■ TASK OBJECTIVE ■
Once you reach the line containing "Click the green search magnifier button" in the data below, restate each line word for word up to and including the one containing "Viewport: 1255px width, 678px height.".

■ GIVEN RECORDS ■
--------------------------------

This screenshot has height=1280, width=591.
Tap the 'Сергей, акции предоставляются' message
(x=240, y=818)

--------------------------------

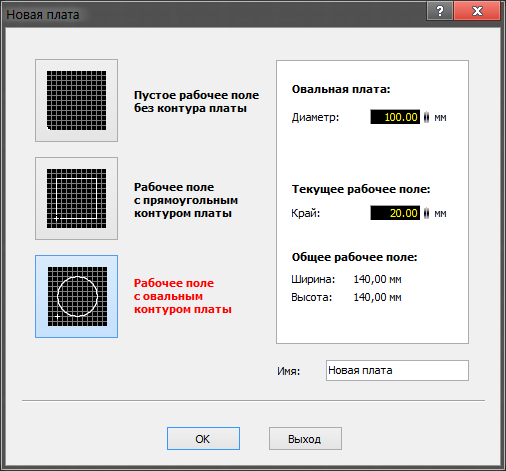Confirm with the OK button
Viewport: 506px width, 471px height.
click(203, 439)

--------------------------------

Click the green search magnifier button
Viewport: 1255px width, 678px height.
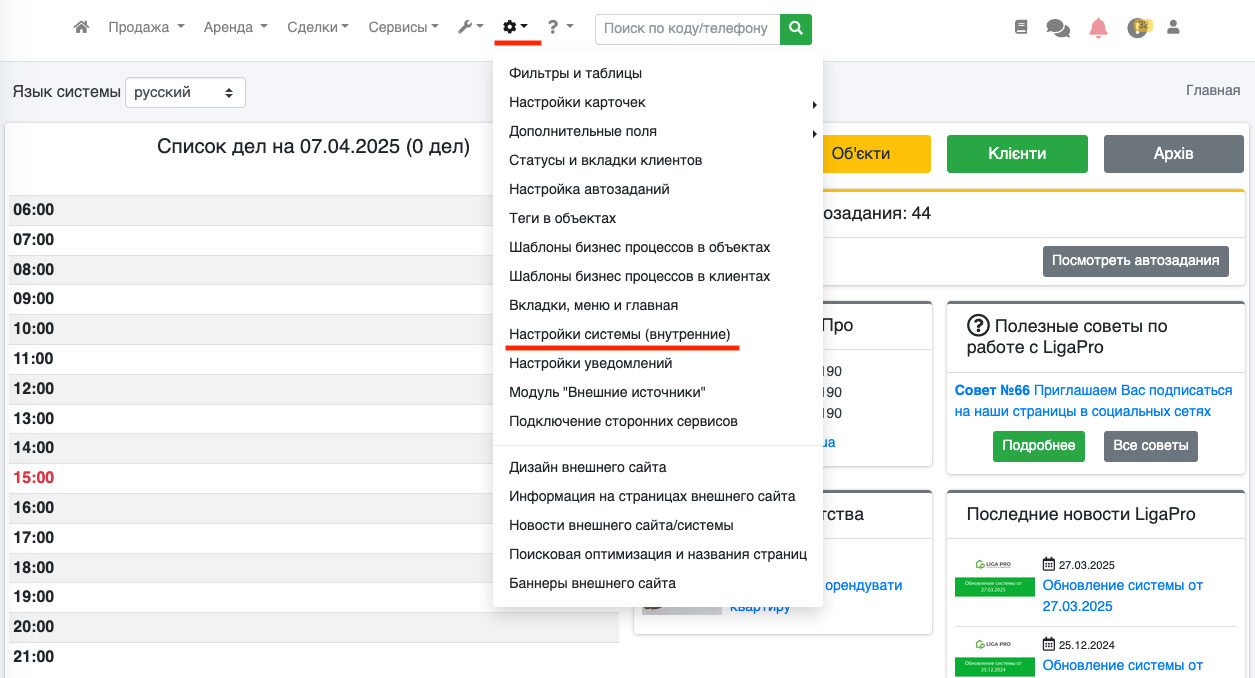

--------------------------------

■ TASK RESPONSE ■
Click the green search magnifier button
Viewport: 1255px width, 678px height.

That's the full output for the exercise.